Every record must be repeated precisely as it stands.

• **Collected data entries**
※

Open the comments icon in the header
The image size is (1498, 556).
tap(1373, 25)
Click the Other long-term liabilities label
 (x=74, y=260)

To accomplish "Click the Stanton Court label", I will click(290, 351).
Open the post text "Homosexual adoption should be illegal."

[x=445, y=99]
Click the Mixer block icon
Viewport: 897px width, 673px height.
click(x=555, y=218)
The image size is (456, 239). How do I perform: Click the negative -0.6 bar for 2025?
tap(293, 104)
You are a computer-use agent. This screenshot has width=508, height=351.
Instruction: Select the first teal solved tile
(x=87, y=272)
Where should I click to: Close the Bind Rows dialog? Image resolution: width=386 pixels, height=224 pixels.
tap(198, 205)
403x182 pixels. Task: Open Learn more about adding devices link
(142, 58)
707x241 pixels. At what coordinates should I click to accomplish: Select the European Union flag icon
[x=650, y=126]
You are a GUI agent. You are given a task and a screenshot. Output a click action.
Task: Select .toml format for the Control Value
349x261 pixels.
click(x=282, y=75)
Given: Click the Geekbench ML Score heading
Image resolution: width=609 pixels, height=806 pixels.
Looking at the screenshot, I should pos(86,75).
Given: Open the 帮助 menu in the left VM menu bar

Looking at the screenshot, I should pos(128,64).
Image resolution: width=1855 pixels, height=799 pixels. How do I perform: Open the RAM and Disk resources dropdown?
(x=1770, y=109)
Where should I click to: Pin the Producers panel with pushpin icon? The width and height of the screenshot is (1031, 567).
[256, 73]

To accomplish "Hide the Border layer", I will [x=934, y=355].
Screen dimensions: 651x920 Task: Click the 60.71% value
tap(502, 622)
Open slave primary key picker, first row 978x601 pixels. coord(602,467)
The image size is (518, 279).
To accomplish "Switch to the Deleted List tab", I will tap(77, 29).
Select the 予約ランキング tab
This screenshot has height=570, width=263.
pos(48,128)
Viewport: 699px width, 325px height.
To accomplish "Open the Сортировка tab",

※

• **Answer**
Open the comments icon in the header
The image size is (1498, 556).
tap(1373, 25)
Click the Other long-term liabilities label
 (x=74, y=260)

To accomplish "Click the Stanton Court label", I will click(290, 351).
Open the post text "Homosexual adoption should be illegal."

[x=445, y=99]
Click the Mixer block icon
Viewport: 897px width, 673px height.
click(x=555, y=218)
The image size is (456, 239). How do I perform: Click the negative -0.6 bar for 2025?
tap(293, 104)
You are a computer-use agent. This screenshot has width=508, height=351.
Instruction: Select the first teal solved tile
(x=87, y=272)
Where should I click to: Close the Bind Rows dialog? Image resolution: width=386 pixels, height=224 pixels.
tap(198, 205)
403x182 pixels. Task: Open Learn more about adding devices link
(142, 58)
707x241 pixels. At what coordinates should I click to accomplish: Select the European Union flag icon
[x=650, y=126]
You are a GUI agent. You are given a task and a screenshot. Output a click action.
Task: Select .toml format for the Control Value
349x261 pixels.
click(x=282, y=75)
Given: Click the Geekbench ML Score heading
Image resolution: width=609 pixels, height=806 pixels.
Looking at the screenshot, I should pos(86,75).
Given: Open the 帮助 menu in the left VM menu bar

Looking at the screenshot, I should pos(128,64).
Image resolution: width=1855 pixels, height=799 pixels. How do I perform: Open the RAM and Disk resources dropdown?
(x=1770, y=109)
Where should I click to: Pin the Producers panel with pushpin icon? The width and height of the screenshot is (1031, 567).
[256, 73]

To accomplish "Hide the Border layer", I will [x=934, y=355].
Screen dimensions: 651x920 Task: Click the 60.71% value
tap(502, 622)
Open slave primary key picker, first row 978x601 pixels. coord(602,467)
The image size is (518, 279).
To accomplish "Switch to the Deleted List tab", I will tap(77, 29).
Select the 予約ランキング tab
This screenshot has height=570, width=263.
pos(48,128)
Viewport: 699px width, 325px height.
To accomplish "Open the Сортировка tab",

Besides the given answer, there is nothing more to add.